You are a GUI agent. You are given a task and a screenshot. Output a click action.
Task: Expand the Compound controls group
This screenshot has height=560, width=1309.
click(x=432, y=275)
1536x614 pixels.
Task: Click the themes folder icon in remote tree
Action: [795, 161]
----
* _About this exercise_
Repeat the data. Keep every word the same.

* _Response to this exercise_
You are a GUI agent. You are given a task and a screenshot. Output a click action.
Task: Expand the Compound controls group
This screenshot has height=560, width=1309.
click(x=432, y=275)
1536x614 pixels.
Task: Click the themes folder icon in remote tree
Action: [795, 161]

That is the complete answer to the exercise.